Among Black voters, the share of those who are registered Independent has risen from 17% to 22% in 5 years.  Among Hispanics, the independent share has risen from to 38% - and Independents now make up a plurality of Hispanic voters. 

And increasingly, younger voters are choosing to register without a political affiliation.

If we look at the voters who we have seen Democrats struggle with:  Black voters, Hispanic voters, and younger voters, for example, they are increasingly registering independent, which means that our traditional Democratic outreach around primaries isn’t reaching these voters.  In fact, our traditional Democratic outreach during primaries is talking to a smaller, and often older segment of the election each cycle.  If we want to win back pieces of this electorate that we have lost, why wouldn’t we encourage them to participate in our primaries – and force our candidates to have a longer conversation with them?

Moreover, if we want to win these voters over to our partisan corner, wouldn’t allowing them to have a say in our primaries be a good way to open the door to joining our party?

 3. Florida is one of the few states with a true closed primary system

Other than the rare instance where the only candidates in the race are from one party, and there are no write-in candidates, every partisan primary is closed to independents.  Only 9 other systems are as closed as we are when it comes to primaries.  The vast majority of states are open primary states, or at least allow their political parties to decide whether or not to allow unaffiliated voters to vote.  

While I do respect the concerns of Democrats about opening up the primary, if the parade of horribles predicted by some was actually likely to play out at the Florida ballot box, we’d see it play out in other states.  

4. We’ve had several open primaries without incident or interference from the other side.

In the 2020, 2022, and 2024 election cycles, there have been a total of 15 primaries where only Democrats qualified, meaning all voters (including Republicans) were able to vote in the primary.  While I wouldn’t dispute that in a race or two, the open primary gave a candidate an edge, I would be hard pressed to find a single one where the outcome would have definitely been different had only Democrats been allowed to vote.  In fact, a few of the most progressive members of the legislature were elected in open primaries.  

On the other hand, each of those races had higher vote totals than the races where only Democrats voted.  That is something we should all support. 

5.   Seriously, WTF do we have to lose?

What are we protecting by not opening our primaries?  Democrats have never had fewer members in the legislature, or a smaller share of the Congressional delegation.   While I have not counted it, I suspect we are also at, or near an all-time low when it comes to county commissioners as well.  It is not like we have some partisan hegemony to protect.

 But if we open the primaries, candidates who want to win are going to have to talk to more voters, will have to organize more broadly, and will have to learn to communicate to a broader segment of the electorate.  

And for me, that is the main point: If we are going to chip away at the deficit we find ourselves in as a party, we have to appeal to a broader segment of the electorate.  This isn’t a question of the ideological alignment of the party, rather it is one of simple math.

Moreover, the criticism of the party these days is that it is too insular, not open enough to change, not willing to accept new leaders into its fold, and not willing to be bold.  Giving the roughly 4 million unaffiliated voters in Florida a voice in our party does just that:  it opens a door to new leaders, it forces us to listen to a broader reach of voters, and it creates space for those voters to join our team.

Again, I genuinely respect the concerns of those who oppose this change.  But in this instance, I just disagree.
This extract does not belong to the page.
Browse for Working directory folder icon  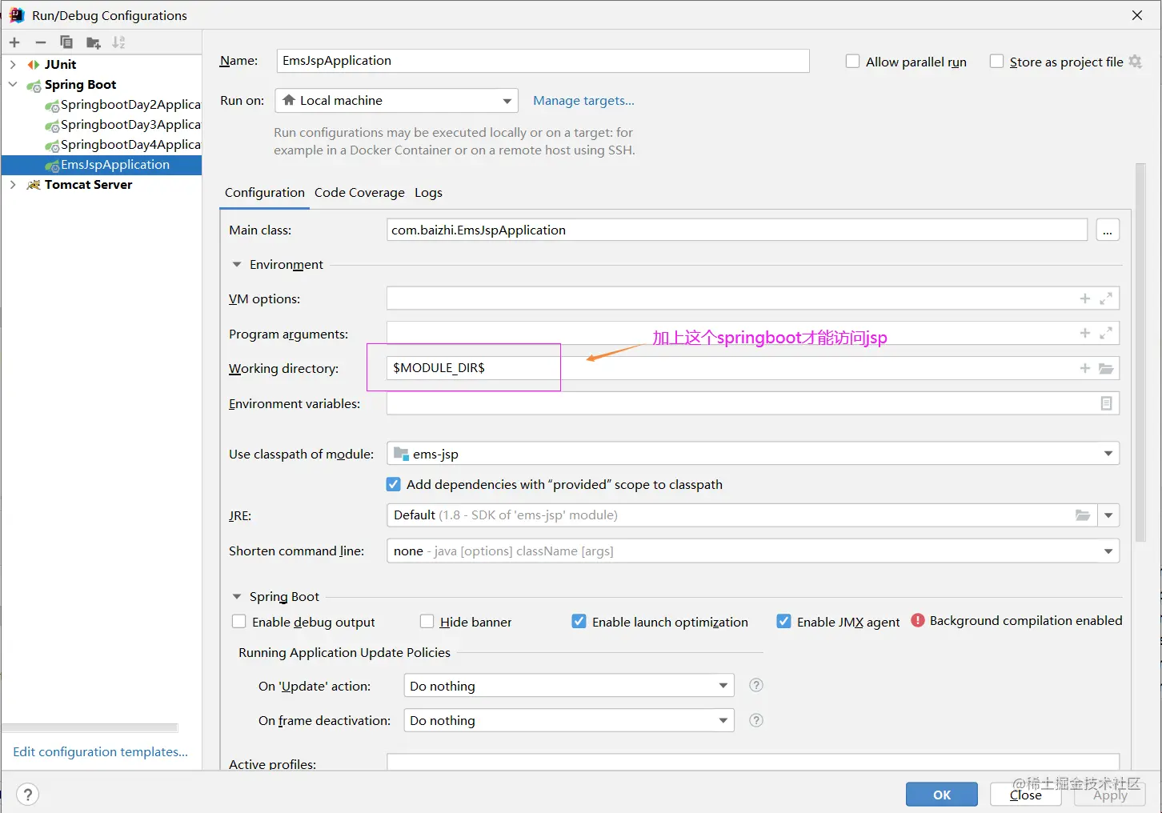point(1106,369)
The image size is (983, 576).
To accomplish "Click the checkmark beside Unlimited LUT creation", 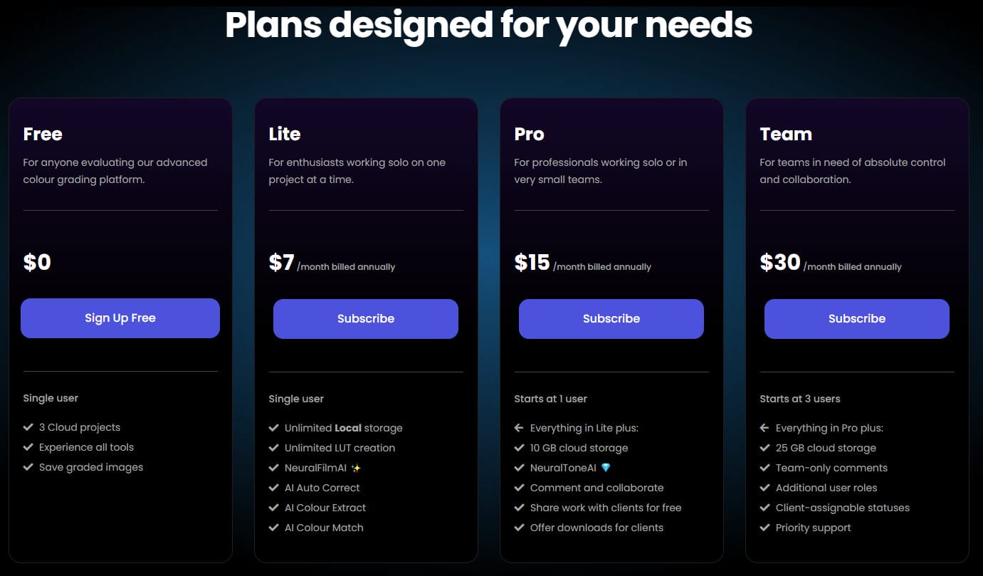I will (x=274, y=448).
I see no evidence in the Florida history or from other states that the concerns folks have about this have played out in real world experiments. 

And given the current state of the party, if now isn’t the time to try something different, then when? I appreciate Chair Fried bringing this propsoal forward, and I hope folks will support it. 

Thanks for hearing me out.

 

Steve Schale


(Just to remind folks, I do not work for the party, do not advise the party, have not worked for the party since 2009, and did not have a word of input into this proposal.  This is simply my opinion)

Friday
Apr252025

Can an Independent Candidacy Win in Florida in 2026?

2026 will one again be a wild ride in Florida, as we face an open race for the Governorship, and thanks to John Morgan and/or Jason Pizzo, for Florida’s first time, we might have a legitimate third-party effort.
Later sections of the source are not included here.